En théorie, cela montre des boules. Et pourtant, comme l'ont dit des diplomates européens à Bruxelles à Asia Times, il y a une condition majeure : les satrapes/vassaux américains abondent dans toute l'UE, donc bon nombre d'entreprises basées dans l'UE, comme dans le cas de Total et Renault, en fin de compte, vont tout simplement rouler sur.
Pendant ce temps, ce que le ministre iranien des Affaires étrangères Mohammad Javad Zarif a dit à propos de l’unilatéralisme américain : le monde « est malade et fatigué ».
de celui-ci – continue de résonner dans tout le Sud global.
La mère de tous les ouragans financiers
Ceux qui réclament la guerre avec l’Iran ne peuvent pas comprendre que le scénario cauchemardesque d’une fermeture du transit énergétique du détroit d’Ormuz et du golfe Persique – le point d’étranglement pour 22 millions de barils de pétrole par jour – représenterait, en fin de compte, la mort du pétrodollar.
Le détroit d’Ormuz peut être configuré comme le talon d’Achille de l’ensemble de la puissance économique occidentale/américaine ; une fermeture ferait exploser la mère de tous les ouragans sur le marché des produits dérivés qui pèse des milliards de dollars.
À moins que la Chine n’achète pas l’énergie iranienne, les sanctions américaines – en tant qu’outil géo-économique – n’ont pour l’essentiel aucun sens.
Certainement pas, bien sûr, pour le « peuple iranien » si cher au Beltway, car de nouvelles difficultés financières quotidiennes s’installent déjà, parallèlement à un sentiment de cohésion nationale face, une fois de plus, à une crise économique. menace extérieure.
La Chine et la Russie se sont déjà engagées à continuer de mettre en œuvre le JCPOA, aux côtés de l’UE-3 ; après tout, il s’agit d’un traité multilatéral approuvé par l’ONU.

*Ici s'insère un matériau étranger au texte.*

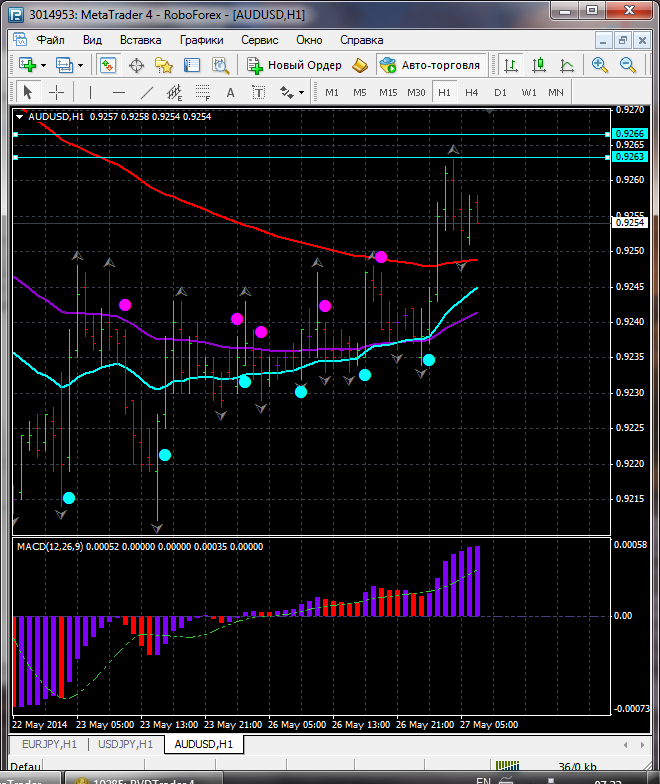The image size is (660, 784).
Task: Open the Графики menu
Action: click(201, 40)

Pékin a déjà informé Washington sans équivoque qu’il continuerait à faire des affaires avec l’Iran. La balle est donc désormais dans le camp de Washington. Il appartiendra à l’administration Trump de décider si elle doit sanctionner la Chine pour sa réticence à arrêter ses échanges commerciaux avec l’Iran.

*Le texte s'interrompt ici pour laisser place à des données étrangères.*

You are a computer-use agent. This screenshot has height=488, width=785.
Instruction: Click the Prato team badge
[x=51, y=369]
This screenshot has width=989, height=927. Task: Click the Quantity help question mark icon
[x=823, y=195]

Ce n’est pas vraiment une sage décision de menacer la Chine – d’autant plus que Pékin jouit d’un ascendant historique irrésistible. Nehru a menacé la Chine et a perdu une grande partie de l’Arunachal Pradesh au profit du président Mao. Brejnev menace la Chine et affronte la colère de l’APL sur les rives de la rivière Oussouri.
La Chine est capable de couper en une minute les États-Unis de leurs exportations de terres rares, créant ainsi une catastrophe pour la sécurité nationale des États-Unis. C’est à ce moment-là qu’une guerre commerciale entrera dans un véritable territoire incandescent.